(Task requirements)
Copy the data that follows, character for character, minus the pictures.

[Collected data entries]

== Segment start ==

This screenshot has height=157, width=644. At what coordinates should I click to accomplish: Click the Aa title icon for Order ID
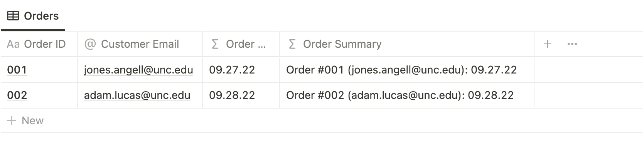click(13, 44)
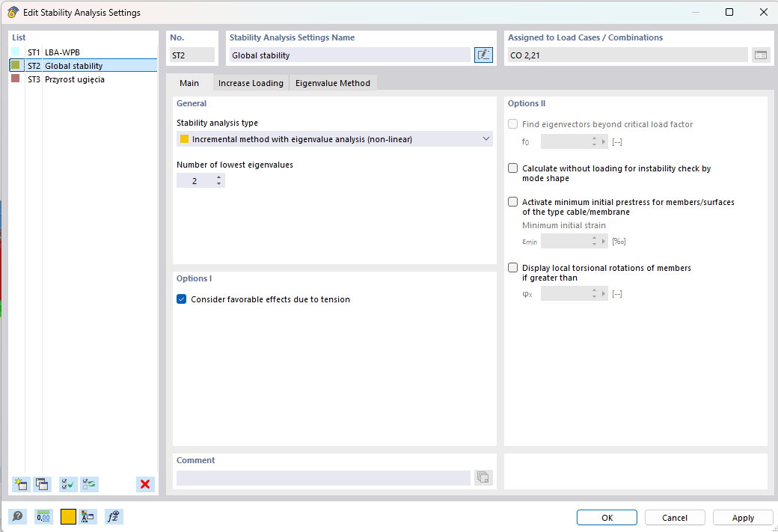
Task: Click the Apply button
Action: tap(743, 518)
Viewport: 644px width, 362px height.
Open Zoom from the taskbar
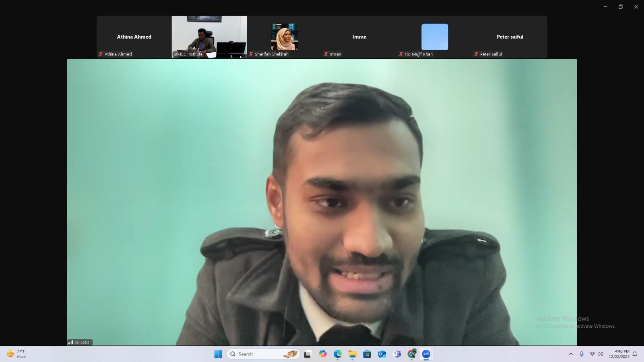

== Segment end ==

(Task output)
This screenshot has height=157, width=644. At what coordinates should I click to accomplish: Click the Aa title icon for Order ID
click(13, 44)
Task: Click the Apply button
Action: tap(743, 518)
Viewport: 644px width, 362px height.
Open Zoom from the taskbar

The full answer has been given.